Turkey accounted for 11.3 percent of the total cross border movements, whilst 10.6 percent of retailers entered Russia. Central and Eastern Europe dominated the ranking of most popular locations, accounting for the top five destinations. The U.K. was ranked number seven and attracted 6.6 percent of international retailer movements.
Neville Moss, Head of European Retail Research at Jones Lang LaSalle commented: "Although the current economic slowdown has impacted upon demand, retailers are still showing interest in entering Central and Eastern Europe, although many are now only considering franchise partners to minimize risk."
Looking ahead, James Dolphin, head of the pan European Retail Agency at Jones Lang LaSalle said: "2009 is set to be a year of opportunity. Deals are likely to be very favorable for tenants even in prime locations, with the best lease terms available for the best brands with strong covenants. Although retailers’ confidence remains reasonably strong in the Central European markets, they will now be more selective in terms of prime high streets and projects in those countries with large development pipelines, prioritizing quality in terms of location, concept and tenant mix. Western and Southern Europe will become more attractive to North American brands in 2009 and we forecast a range of retailers such as Forever 21, Anthropologie, Hollister and Crate & Barrel to take advantage of the favorable deals that will be available."
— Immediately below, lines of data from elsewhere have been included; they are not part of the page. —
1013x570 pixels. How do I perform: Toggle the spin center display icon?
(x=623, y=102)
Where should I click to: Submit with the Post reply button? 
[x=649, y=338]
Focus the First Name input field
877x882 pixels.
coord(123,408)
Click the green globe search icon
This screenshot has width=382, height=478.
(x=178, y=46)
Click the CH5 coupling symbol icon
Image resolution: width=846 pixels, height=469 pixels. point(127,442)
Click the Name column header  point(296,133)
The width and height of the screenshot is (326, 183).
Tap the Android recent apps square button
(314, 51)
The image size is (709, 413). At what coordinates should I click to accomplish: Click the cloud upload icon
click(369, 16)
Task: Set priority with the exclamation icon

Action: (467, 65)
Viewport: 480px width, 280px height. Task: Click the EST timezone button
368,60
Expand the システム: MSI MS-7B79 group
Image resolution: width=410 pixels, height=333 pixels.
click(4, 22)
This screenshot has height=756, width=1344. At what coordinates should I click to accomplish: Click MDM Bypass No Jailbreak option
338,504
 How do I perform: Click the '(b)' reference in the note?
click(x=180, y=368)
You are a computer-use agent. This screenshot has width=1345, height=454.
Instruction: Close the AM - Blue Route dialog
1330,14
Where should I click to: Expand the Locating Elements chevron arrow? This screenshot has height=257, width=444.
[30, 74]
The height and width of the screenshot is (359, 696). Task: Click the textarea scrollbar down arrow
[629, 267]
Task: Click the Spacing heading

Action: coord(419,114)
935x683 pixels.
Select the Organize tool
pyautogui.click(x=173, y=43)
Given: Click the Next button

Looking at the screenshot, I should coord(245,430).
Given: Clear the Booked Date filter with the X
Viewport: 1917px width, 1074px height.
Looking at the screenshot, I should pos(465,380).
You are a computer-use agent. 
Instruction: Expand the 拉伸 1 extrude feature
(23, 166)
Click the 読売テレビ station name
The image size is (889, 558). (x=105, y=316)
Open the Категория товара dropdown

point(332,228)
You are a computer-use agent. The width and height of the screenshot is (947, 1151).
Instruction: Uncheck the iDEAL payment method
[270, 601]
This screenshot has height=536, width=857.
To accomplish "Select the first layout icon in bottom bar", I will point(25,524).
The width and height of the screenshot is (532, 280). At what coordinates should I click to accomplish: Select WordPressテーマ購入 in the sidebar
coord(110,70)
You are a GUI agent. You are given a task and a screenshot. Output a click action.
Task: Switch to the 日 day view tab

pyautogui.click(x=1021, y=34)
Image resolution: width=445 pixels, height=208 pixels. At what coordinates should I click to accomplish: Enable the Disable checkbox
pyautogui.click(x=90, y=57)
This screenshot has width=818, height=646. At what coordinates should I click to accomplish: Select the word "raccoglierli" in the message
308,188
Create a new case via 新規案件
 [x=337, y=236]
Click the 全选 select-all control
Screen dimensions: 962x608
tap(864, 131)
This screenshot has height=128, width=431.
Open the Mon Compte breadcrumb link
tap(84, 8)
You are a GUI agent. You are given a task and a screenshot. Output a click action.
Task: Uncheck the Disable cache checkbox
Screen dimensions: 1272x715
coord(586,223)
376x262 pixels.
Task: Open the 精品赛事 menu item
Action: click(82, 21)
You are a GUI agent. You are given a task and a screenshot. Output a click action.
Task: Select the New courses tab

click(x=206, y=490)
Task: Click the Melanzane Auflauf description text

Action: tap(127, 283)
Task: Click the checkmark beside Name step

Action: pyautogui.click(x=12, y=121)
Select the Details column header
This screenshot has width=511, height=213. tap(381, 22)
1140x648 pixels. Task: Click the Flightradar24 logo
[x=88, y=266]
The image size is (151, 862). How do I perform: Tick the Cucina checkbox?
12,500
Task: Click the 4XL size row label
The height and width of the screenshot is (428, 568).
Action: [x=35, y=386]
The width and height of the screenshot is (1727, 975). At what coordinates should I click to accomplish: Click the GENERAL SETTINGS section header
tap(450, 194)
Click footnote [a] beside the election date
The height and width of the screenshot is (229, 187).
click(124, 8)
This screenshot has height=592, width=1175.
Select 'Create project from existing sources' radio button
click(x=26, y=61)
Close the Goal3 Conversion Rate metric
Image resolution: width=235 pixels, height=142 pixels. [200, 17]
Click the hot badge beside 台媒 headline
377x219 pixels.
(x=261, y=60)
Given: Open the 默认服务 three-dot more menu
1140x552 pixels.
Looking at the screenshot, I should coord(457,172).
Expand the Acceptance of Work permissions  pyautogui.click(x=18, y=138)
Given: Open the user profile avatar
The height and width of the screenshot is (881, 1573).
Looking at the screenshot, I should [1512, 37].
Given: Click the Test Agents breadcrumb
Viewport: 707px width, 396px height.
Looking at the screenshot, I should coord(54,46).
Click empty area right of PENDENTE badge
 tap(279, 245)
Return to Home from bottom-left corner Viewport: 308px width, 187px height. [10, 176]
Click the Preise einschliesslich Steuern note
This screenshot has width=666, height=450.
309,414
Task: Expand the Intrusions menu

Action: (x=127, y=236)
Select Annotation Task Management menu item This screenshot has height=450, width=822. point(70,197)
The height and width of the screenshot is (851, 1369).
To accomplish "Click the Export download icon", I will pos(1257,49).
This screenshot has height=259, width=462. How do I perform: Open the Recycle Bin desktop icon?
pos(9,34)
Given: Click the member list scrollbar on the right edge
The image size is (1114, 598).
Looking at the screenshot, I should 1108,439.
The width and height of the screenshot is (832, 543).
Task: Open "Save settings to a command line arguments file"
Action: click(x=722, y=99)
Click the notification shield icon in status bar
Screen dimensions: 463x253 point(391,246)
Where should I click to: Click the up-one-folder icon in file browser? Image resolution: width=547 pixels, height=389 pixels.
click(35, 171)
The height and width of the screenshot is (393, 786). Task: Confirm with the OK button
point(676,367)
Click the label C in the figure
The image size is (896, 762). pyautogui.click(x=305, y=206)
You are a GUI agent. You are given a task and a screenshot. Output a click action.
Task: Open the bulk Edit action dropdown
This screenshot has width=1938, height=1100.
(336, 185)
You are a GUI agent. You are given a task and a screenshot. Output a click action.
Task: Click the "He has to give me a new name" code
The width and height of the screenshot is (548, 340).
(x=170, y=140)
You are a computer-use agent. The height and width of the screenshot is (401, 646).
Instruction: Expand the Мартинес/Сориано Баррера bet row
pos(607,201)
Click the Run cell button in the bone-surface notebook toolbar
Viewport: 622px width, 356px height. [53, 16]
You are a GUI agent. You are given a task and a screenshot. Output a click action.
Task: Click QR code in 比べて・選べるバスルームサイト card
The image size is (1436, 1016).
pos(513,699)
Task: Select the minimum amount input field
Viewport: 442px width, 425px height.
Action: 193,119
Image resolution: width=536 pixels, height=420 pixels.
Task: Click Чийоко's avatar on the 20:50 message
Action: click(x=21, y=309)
In Turkey, some 1 million square meters of shopping center space has opened between January 2007 and December 2008, helping fuel the rise in international retailer demand. Global retailers such as Gap, Muji and Banana Republic all made the move into Turkey during 2007/2008, as did luxury brands such as Calvin Klein, Chanel and YSL (although several of these were as concessions in Department stores).
Romania now has the largest spectrum of brands in Central Europe and has attracted active retailers such as Peek & Cloppenburg, Karen Millen, Reserved and Hervis. Expansion via both direct and franchise routes are increasingly common, with Poland, Romania and Russia in particular seeing a notable increase in franchise businesses. In Western Europe, Westfield London accounted for almost half of new entrants to the U.K. retail market, with Ugg (Australia), Hue (USA) and David Mayer (France) seizing the opportunity for representation in the capital without paying the high rents of the West End.
In Southern Europe, Portugal remains an important target for international retailers, offering good rental values and a modern shopping center stock. Due to a lower exposure to the credit crisis and a limited supply of homegrown retail, the Belgian market is a high priority for retailers looking to move cross border.
In recent years, the United States has been the dominant origin of cross border retailers, though in 2007 and 2008 Italy headed the list with 16.6 percent of all movements originating here. The United States has dropped to second with 14.2 percent, followed by the U.K. at 13.3 percent. France also featured highly with 11.7 percent of all cross border movements originating there, whilst domestic retailers in Sweden and the Netherlands tend to look abroad to nearby countries.